Every major economic upheaval produces a corresponding political upheaval.

The First Industrial Revolution, beginning in the late 18th century, challenged absolute monarchies and set up a century of conflicts between the conservatism of the land-owning elites and the free-market liberalism of the rising capitalist class. But, just as industrialization once imperiled the livelihoods of millions of agricultural workers, so now the march of information technology is imperiling the livelihoods of millions of industrial workers. In the process, the old political landscape is being altered beyond recognition, just as the physical landscape has been altered by the shuttering of old factories and the hollowing out of old factory towns.

Across the West, the battle is increasingly not between centrist conservatism and centrist liberalism, as it has been for much of the post-1945 period, but, rather, between globalism and nationalism. On one side are those who support the free movement of goods and peoples, embracing the changes wrought by the Information Age. On the other side are those who want somehow to preserve the fast-disappearing Industrial Age by erecting tariffs to stop the free flow of trade and physical barriers to stop the free flow of workers.

The victories of Donald Trump in the U.S. presidential election and of Brexit in a British referendum were seen as major successes last year for the nationalist, anti-globalization agenda even if the actual reasons why people voted for Trump and Brexit varied widely. Perhaps those were just the shocks that a complacent system needed to reinvigorate itself because, in the more recent European elections, extreme nationalism has been losing. On December 4, Norbert Hofer, the candidate of the far-right Freedom Party, lost the Austrian election. On March 15, Geert Wilders, the far-right candidate, lost the Dutch election.
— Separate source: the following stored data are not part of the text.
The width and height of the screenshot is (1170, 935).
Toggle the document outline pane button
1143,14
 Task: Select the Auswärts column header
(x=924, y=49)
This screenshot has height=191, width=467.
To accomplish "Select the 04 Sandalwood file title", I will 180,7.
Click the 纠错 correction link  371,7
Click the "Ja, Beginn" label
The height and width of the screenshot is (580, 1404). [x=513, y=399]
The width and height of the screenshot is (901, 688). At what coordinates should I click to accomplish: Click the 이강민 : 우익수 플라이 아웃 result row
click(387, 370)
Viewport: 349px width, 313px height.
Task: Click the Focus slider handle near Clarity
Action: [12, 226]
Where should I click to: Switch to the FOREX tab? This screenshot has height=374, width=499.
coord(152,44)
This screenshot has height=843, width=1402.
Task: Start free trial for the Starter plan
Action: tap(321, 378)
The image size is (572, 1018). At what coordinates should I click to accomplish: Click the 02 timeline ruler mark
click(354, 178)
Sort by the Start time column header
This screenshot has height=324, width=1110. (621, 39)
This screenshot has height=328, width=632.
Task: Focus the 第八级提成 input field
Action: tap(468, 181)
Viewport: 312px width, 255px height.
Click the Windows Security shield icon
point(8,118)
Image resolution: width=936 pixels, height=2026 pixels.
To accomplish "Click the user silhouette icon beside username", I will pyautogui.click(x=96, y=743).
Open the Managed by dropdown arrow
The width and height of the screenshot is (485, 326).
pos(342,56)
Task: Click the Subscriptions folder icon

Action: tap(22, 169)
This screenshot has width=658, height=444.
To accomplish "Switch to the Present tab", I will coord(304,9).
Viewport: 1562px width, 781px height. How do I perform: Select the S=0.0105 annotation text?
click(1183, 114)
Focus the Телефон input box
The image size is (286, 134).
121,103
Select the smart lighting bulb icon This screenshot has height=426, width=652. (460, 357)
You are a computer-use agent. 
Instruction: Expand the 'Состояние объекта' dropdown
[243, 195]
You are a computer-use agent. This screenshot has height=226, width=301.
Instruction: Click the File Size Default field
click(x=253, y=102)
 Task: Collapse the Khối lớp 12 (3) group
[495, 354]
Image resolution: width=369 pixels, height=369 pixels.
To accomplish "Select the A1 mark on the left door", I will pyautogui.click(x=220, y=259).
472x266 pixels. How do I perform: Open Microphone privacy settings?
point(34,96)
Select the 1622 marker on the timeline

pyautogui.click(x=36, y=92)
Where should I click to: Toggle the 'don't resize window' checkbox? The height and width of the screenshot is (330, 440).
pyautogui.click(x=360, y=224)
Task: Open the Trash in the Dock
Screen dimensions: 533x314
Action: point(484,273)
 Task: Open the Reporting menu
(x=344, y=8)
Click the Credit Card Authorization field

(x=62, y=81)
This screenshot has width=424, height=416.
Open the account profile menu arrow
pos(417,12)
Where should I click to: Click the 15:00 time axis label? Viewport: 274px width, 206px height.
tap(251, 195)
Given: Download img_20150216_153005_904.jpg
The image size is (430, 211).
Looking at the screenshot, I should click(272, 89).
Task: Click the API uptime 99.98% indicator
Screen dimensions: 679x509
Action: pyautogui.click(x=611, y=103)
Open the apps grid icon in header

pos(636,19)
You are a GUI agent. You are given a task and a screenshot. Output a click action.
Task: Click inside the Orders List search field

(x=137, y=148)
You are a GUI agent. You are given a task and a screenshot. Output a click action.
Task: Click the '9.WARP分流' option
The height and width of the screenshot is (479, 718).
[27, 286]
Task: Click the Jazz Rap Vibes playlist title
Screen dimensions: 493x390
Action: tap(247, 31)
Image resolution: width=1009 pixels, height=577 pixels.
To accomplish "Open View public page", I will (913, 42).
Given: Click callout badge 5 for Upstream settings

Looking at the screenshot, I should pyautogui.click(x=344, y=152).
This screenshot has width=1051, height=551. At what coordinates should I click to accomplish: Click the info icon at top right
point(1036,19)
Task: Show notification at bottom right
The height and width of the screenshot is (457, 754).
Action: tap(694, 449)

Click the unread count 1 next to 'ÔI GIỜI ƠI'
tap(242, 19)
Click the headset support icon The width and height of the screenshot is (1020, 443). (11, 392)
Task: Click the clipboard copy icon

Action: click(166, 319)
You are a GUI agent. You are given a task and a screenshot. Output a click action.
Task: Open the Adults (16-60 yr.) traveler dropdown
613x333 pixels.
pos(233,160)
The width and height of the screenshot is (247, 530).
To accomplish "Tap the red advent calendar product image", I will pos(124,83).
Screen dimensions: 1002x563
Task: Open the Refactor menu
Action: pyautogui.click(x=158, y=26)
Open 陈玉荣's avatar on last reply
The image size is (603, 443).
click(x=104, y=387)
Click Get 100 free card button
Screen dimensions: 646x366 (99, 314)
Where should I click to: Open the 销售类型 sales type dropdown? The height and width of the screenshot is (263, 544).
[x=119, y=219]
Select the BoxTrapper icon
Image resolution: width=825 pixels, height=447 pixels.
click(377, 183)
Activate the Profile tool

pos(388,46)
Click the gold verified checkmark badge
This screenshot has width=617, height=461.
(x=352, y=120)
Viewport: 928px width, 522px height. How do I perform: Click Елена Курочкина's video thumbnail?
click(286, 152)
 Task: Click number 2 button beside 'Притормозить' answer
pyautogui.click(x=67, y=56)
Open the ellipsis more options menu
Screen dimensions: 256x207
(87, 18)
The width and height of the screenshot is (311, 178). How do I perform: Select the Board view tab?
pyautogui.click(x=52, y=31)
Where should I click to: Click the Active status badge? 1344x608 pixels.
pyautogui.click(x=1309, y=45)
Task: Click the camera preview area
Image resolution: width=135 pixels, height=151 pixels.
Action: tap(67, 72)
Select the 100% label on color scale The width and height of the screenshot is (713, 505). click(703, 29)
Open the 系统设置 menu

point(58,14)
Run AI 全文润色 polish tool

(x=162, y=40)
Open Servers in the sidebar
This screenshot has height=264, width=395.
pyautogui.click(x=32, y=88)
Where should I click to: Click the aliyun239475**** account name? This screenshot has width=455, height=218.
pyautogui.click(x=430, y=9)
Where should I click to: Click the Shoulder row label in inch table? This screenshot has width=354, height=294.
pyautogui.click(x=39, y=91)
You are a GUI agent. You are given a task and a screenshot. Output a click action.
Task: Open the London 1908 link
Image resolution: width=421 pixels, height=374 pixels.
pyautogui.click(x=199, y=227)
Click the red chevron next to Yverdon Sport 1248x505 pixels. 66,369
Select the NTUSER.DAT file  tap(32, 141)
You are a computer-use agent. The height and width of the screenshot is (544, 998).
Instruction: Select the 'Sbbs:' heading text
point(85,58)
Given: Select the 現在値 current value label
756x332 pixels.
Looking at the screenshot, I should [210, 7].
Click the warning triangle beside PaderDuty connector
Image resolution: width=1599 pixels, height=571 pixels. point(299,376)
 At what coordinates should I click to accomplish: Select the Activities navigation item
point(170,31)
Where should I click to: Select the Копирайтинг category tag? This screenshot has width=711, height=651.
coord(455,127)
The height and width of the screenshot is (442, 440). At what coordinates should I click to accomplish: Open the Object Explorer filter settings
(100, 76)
And now, on Sunday, the far-right National Front candidate Marine Le Pen finished second in the French balloting, with 21.4 percent, behind the centrist candidate Emmanuel Macron, who received 23.9 percent. It is always perilous to make election predictions, which have been upended time after time, but Macron is much farther ahead than either Hillary Clinton or the anti-Brexit forces ever were. He has a 25 to 30 percent advantage in the second round of balloting, and that was even before he was endorsed by two of the runners-up, the conservative Francois Fillon and the socialist Benoit Hamon. Macron is thus the prohibitive favorite to become France’s youngest leader since Napoleon Bonaparte.

His likely success is the all the sweeter and more symbolic because he is a former banker at Rothschild, the Jewish-owned investment bank that has long been an object of hatred by the conspiracy-mongering far-right which is represented in France by the National Front. Le Pen made an effort to clean up the National Front’s image, but she is surrounded by the same crew of racists, anti-Semites, and Holocaust-deniers that have long rendered her party toxic. Le Pen let her own mask of moderation slip right before the vote when she denied Vichy France’s complicity in the Holocaust.

Even if Le Pen’s party didn’t have a long history of anti-Semitic, anti-Arab, and anti-immigrant ugliness, it would still be disfigured by its support for Vladimir Putin, hostility to the United States, and opposition to the European Union and NATO—the two great institutions that have upheld the post-1945 liberal order. It is no coincidence that the Kremlin has been such an avid supporter of Le Pen, providing her with everything from financing to covert help from Internet trolls. Vladimir Putin, who recently met with her, sees her as a convenient cudgel with which to batter the West into submission.

The contrast between Macron and Le Pen could not be clearer, as was made obvious by their election-night speeches. “The major issue of this election is runaway globalization, which is putting our civilization in danger,” Le Pen said. By contrast, Macron said, “I want to be the president of patriots against the threat of all the nationalists.”

The fact that together Le Pen and far-left candidate Jean-Luc Melenchon received more than 41 percent of the vote suggests that there is a disturbingly large constituency in France for extremist ideologies. The fact that, for the first time in the modern era, neither the conservative nor the Socialist candidate made it to the presidential runoff suggests that the traditional political parties are all but bankrupt.

The challenge for Macron now will be to show that his brand of centrism is more than an alluring public-relations package. He will have to address France’s serious problems, including an unemployment rate of 10.5 percent, two and a half times higher than in Germany. Among the young, the unemployment rate is even higher, at 25 percent. France also has a large Muslim minority (an estimated 4.7 million people) that is far from assimilated and that has given rise to a serious terrorism problem, including the slaying of a police officer on the Champs Elysees just before the presidential vote that was claimed by ISIS. The incumbent Francois Hollande’s failure to deal with such woes made him the least popular president in memory and all but destroyed his Socialist party.

Will Macron be able to get France moving again as his party name En Marche (On the Move) promises? To do so, he will have to cuts in taxes and spending in ways that are sure to be resisted by public-sector unions and to change attitudes about assimilation in ways that are sure to be resisted by both Muslims and non-Muslims. If Macron fails, the nationalist threat will arise again in France. But at least the disaster of a Melenchon vs. Le Pen runoff has been averted. In France, the center appears to have held. For now.